The wizarding world didn't have what she needed.

She made her way to the nearest Waterstones.

She browsed through the sections. Picking out books; from the philosophy section, from the psychology section, from the relationship section, and the history section until she had a large armful.

The female clerk who rang up pile quirked an eyebrow as she scanned the titles. Several histories and biographies of concubines and female spies; a thick guide to sex; The Art of War by Sun Tzu; The Art of Worldly Wisdom by Baltasar Gracian; The Prince by Machiavelli. Influence: Science and Practice by Robert Cialdini; a book on body language. It was an admittedly odd selection.

“They're for a uni essay,” Hermione lied impulsively, feeling the need to explain herself.

“A few of them will be handy for personal use too, I reckon.” The clerk gave her a saucy wink as she put the books into a bag.

Hermione felt herself blush, but forced herself to laugh.

“Well, I am buying them,” she quipped, but the words tasted like sand in her mouth.

“If you come by again you'll have to let me know this essay goes over with your tutor. And whether any of these end up useful for extracurricular activities.”

Hermione nodded awkwardly as she paid and carried the bag out of the store. McGonagall's face had flashed before her eyes at the girl's words. Minerva knew too.

But Moody had been the one chosen to speak to Hermione. She wondered why.

She felt slightly ill as she looked at the selection of books she now owned. She wanted a cup of tea. Well, actually she wanted to crawl into a hole and die there, but tea was her second choice.

She found a shop nearby and fished out the book whose title least unsettled her while she waited.

Work toward your goals — indirectly as well as directly.

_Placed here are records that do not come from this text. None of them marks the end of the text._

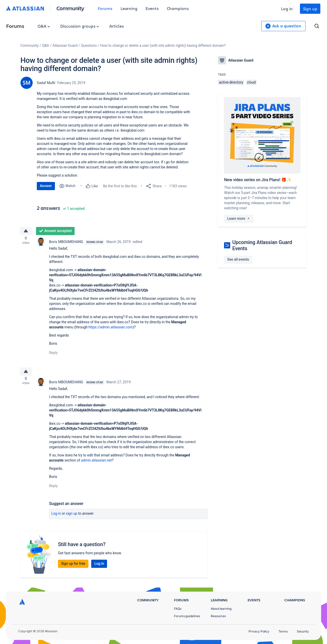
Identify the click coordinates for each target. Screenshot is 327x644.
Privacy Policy (259, 631)
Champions (178, 8)
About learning (221, 608)
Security (303, 631)
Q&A (44, 26)
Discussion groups (80, 26)
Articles (116, 26)
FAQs (178, 608)
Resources (218, 616)
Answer (46, 186)
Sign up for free (73, 567)
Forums (105, 8)
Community (70, 8)
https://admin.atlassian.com (110, 329)
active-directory (231, 82)
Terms (283, 631)
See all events (238, 259)
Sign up (310, 8)
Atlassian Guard (65, 45)
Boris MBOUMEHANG (66, 243)
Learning (129, 8)
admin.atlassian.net (96, 464)
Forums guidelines (187, 616)
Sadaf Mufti (46, 83)
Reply (53, 354)
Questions (89, 45)
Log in (287, 8)
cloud (251, 82)
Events (152, 8)
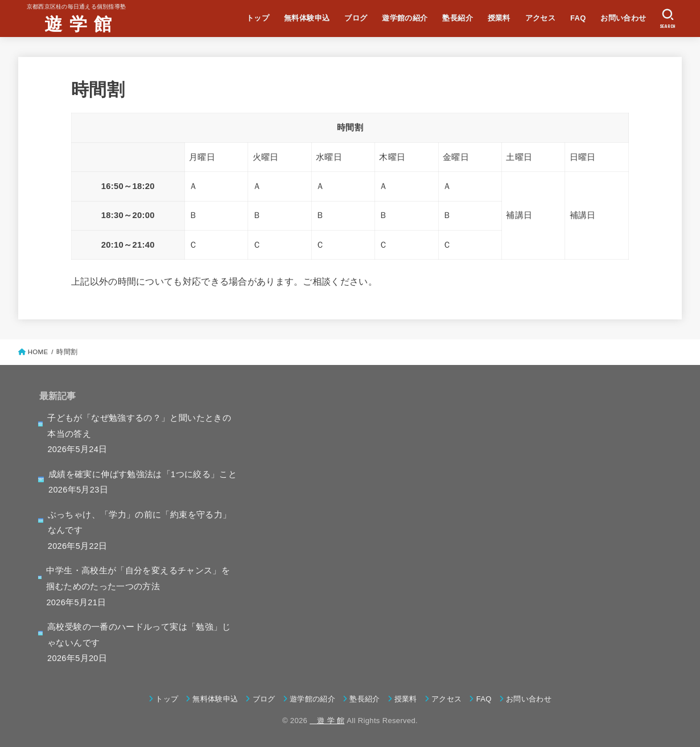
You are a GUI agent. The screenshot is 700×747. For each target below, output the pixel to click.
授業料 (499, 18)
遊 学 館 (69, 23)
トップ (258, 18)
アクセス (541, 18)
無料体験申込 (307, 18)
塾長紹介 (458, 18)
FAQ (578, 18)
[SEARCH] (668, 19)
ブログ (356, 18)
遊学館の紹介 (405, 18)
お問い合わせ (623, 18)
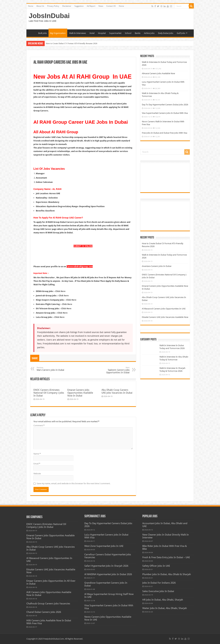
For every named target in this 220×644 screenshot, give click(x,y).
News (101, 6)
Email (37, 464)
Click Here (71, 300)
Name (37, 454)
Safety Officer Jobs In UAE (156, 566)
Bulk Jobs (43, 33)
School (128, 33)
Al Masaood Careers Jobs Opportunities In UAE (164, 308)
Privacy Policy (53, 6)
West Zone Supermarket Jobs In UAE (104, 546)
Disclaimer (67, 6)
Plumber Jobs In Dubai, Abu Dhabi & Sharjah (167, 574)
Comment (39, 426)
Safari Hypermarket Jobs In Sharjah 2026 (106, 566)
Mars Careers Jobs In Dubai (53, 369)
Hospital (102, 33)
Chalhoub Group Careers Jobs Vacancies (48, 604)
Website (37, 474)
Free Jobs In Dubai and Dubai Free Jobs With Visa (164, 133)
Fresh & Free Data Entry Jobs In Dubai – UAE (166, 557)
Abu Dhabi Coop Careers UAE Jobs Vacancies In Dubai (117, 391)
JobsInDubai (49, 16)
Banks (138, 33)
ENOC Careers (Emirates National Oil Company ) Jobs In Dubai (49, 393)
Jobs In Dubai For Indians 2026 (159, 583)
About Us (40, 6)
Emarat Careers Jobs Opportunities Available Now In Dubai (80, 393)
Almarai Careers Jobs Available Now (158, 74)
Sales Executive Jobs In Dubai (158, 591)
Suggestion (79, 6)
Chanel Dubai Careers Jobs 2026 (44, 612)
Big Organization (58, 33)
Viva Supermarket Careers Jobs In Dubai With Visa (165, 113)
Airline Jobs (149, 33)
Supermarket (115, 33)
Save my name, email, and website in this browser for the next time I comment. (73, 484)
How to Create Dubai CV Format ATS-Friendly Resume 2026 (72, 43)
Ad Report (91, 6)
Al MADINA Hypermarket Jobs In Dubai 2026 (108, 574)
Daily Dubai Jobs (166, 33)
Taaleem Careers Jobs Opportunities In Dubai (113, 370)
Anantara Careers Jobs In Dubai (157, 266)
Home (31, 6)
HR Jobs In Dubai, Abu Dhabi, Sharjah (163, 600)
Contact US (111, 6)
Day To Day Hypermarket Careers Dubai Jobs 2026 (165, 104)
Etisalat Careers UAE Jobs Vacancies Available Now (165, 317)
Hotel (92, 33)
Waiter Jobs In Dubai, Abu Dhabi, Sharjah (165, 608)
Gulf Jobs (181, 33)
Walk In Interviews (77, 33)
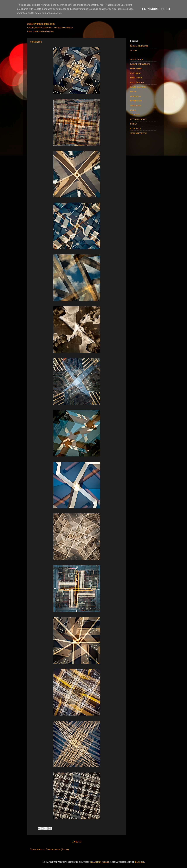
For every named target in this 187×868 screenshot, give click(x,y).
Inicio (77, 841)
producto (135, 96)
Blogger (139, 862)
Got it (166, 9)
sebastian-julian (99, 862)
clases (133, 50)
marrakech (136, 78)
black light (136, 59)
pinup (133, 91)
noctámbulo (137, 82)
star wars (135, 128)
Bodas (133, 124)
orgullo (135, 114)
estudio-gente (138, 119)
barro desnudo (138, 87)
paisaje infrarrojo (140, 64)
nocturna (135, 73)
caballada (135, 105)
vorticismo (136, 68)
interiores (136, 101)
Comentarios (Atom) (57, 849)
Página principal (139, 46)
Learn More (150, 9)
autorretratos (138, 133)
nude (133, 110)
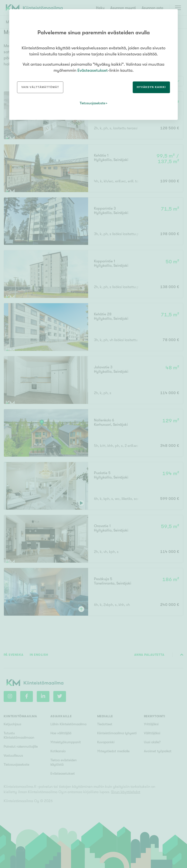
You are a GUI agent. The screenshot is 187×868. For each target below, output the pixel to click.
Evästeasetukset (92, 70)
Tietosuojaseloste (92, 103)
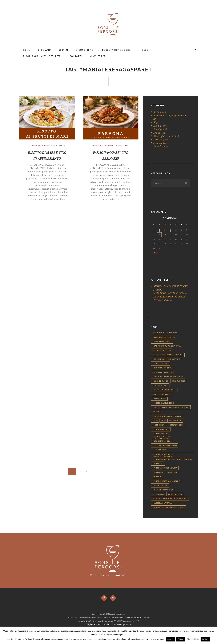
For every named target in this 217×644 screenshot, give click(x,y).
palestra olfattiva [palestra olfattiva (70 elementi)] (163, 504)
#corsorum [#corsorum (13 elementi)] (158, 360)
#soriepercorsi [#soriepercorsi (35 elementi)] (175, 425)
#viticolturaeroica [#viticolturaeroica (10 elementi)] (163, 490)
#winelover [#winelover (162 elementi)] (159, 495)
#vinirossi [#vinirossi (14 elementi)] (172, 473)
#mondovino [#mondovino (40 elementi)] (159, 399)
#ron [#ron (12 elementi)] (155, 421)
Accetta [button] (170, 639)
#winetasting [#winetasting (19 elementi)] (175, 495)
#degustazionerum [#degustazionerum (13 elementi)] (162, 368)
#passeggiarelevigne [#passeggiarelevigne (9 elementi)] (163, 403)
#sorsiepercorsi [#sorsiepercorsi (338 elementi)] (161, 430)
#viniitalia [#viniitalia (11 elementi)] (158, 473)
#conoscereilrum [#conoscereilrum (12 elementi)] (162, 351)
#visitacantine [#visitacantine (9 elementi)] (160, 486)
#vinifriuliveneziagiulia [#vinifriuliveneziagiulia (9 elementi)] (165, 468)
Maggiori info (193, 639)
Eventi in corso (160, 126)
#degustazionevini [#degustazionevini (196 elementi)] (162, 373)
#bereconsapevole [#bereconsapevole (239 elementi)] (162, 342)
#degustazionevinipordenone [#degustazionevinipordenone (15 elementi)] (168, 377)
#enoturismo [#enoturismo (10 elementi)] (179, 382)
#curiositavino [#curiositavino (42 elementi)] (160, 364)
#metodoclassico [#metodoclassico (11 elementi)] (162, 394)
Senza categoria (161, 140)
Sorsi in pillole (42, 145)
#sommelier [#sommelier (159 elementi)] (158, 425)
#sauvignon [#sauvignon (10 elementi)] (175, 421)
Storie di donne (160, 146)
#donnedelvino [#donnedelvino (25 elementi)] (161, 382)
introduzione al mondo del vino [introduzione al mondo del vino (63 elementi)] (170, 499)
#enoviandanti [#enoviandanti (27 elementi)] (160, 386)
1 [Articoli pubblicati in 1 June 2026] (154, 230)
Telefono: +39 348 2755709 (96, 626)
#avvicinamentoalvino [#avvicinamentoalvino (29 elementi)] (164, 338)
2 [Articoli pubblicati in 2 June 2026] (159, 230)
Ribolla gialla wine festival (166, 136)
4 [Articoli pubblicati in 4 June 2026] (170, 230)
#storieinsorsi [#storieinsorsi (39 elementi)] (160, 450)
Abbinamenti (160, 112)
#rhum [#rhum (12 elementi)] (156, 412)
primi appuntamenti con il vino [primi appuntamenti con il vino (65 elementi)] (169, 508)
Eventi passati (160, 129)
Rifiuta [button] (180, 639)
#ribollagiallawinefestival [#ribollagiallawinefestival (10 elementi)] (167, 416)
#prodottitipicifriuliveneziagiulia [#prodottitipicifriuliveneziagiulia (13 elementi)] (171, 408)
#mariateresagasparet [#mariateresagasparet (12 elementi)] (164, 390)
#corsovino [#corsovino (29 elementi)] (174, 360)
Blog (31, 145)
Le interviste (159, 133)
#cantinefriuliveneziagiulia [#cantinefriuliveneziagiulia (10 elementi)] (167, 346)
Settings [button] (205, 639)
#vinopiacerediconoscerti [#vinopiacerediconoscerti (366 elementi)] (166, 482)
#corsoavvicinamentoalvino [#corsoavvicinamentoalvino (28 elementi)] (168, 355)
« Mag (155, 253)
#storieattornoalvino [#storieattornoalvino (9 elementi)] (165, 446)
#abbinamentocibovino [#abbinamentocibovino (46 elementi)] (165, 333)
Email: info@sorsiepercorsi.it (119, 626)
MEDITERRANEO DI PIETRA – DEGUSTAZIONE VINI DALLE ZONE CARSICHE (170, 297)
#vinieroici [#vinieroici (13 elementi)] (158, 464)
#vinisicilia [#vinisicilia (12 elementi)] (158, 477)
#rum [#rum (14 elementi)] (164, 421)
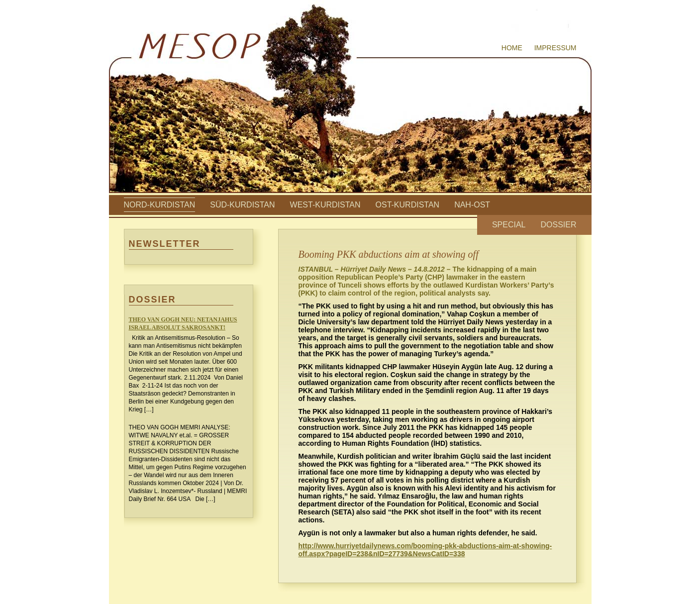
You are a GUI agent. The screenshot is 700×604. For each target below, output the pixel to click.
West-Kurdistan (325, 204)
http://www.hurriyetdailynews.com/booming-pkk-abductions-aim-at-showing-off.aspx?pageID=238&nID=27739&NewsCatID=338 (425, 550)
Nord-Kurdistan (160, 204)
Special (509, 224)
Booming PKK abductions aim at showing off (389, 254)
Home (512, 48)
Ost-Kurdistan (407, 204)
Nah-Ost (472, 204)
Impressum (555, 48)
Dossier (558, 224)
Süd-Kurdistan (242, 204)
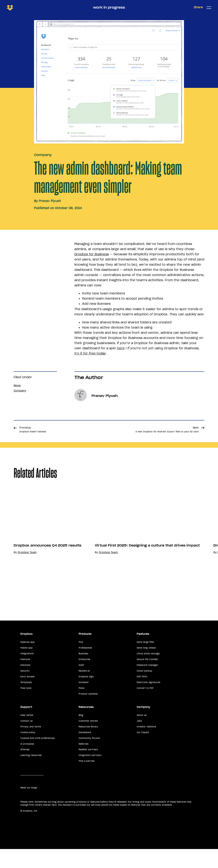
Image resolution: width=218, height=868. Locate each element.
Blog (81, 734)
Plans (81, 707)
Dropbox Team (27, 590)
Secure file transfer (147, 678)
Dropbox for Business (91, 254)
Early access (27, 695)
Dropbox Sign (86, 695)
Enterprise (84, 678)
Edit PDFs (142, 695)
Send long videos (146, 667)
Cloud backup (144, 690)
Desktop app (27, 661)
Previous (33, 429)
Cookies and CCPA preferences (37, 757)
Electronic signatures (148, 701)
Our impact (143, 751)
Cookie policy (28, 751)
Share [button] (198, 7)
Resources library (88, 746)
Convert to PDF (145, 707)
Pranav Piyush (50, 201)
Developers (85, 751)
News (17, 385)
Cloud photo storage (148, 673)
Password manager (147, 684)
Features (25, 678)
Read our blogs (29, 807)
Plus (81, 661)
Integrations (27, 673)
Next (167, 429)
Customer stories (88, 740)
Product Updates (88, 713)
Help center (27, 734)
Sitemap (25, 769)
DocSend (83, 701)
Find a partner (87, 780)
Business (83, 673)
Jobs (139, 740)
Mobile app (26, 667)
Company (43, 155)
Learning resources (31, 774)
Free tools (26, 707)
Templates (26, 701)
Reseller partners (88, 769)
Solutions (25, 684)
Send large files (145, 661)
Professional (85, 667)
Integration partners (90, 774)
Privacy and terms (30, 746)
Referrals (83, 763)
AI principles (27, 763)
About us (141, 734)
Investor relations (146, 746)
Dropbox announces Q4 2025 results (47, 583)
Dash (81, 684)
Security (25, 690)
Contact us (26, 740)
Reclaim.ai (84, 690)
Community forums (89, 757)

Life is a struggle against human malice, in which wisdom comes to grips with the strategy of design. The latter never does what is indicated; in fact, it aims to deceive. The fanfare is in the light but the execution is in the dark, the purpose being always to mislead. Intention is revealed to divert the attention of the adversary, then it is changed to gain the end by what was unexpected. But insight is wise, wary, and waits behind its armor. Sensing always the opposite of what it was to sense and recognizing at once the real purpose of the trick, it allows every first hint to pass, lies in wait for a second, and even a third. The simulation of truth now mounts higher by glossing the deception and tries, through truth itself to falsify. It changed the play in order to change the trick and makes the reason appear the phantom by founding the greatest fraud upon the greatest candor. But wariness is on watch seeing clearly what is intended, covering the darkness that was clothed in light, and recognizing that design most artful which looks most artless. In such fashion, the wiliness of Python is matched against the simplicity of Apollo's penetrating rays.”

Hermione gnawed her lip as she poured herself a cup of tea and contemplated Malfoy again. Her hand wandered up to her throat and she nervously played with the chain of her necklace, twisting it in loops around her fingers.

Then she rummaged through her bag and used her wand surreptitiously to transfigure her quill and parchment into a pen and a small notebook. The notebook was crammed with notes by the time her pot of tea was empty.

As she stuffed the books into her expanded satchel, she reconsidered the situation in which she found herself.

She could not walk into it with any assumptions. If she did she would likely overlook something.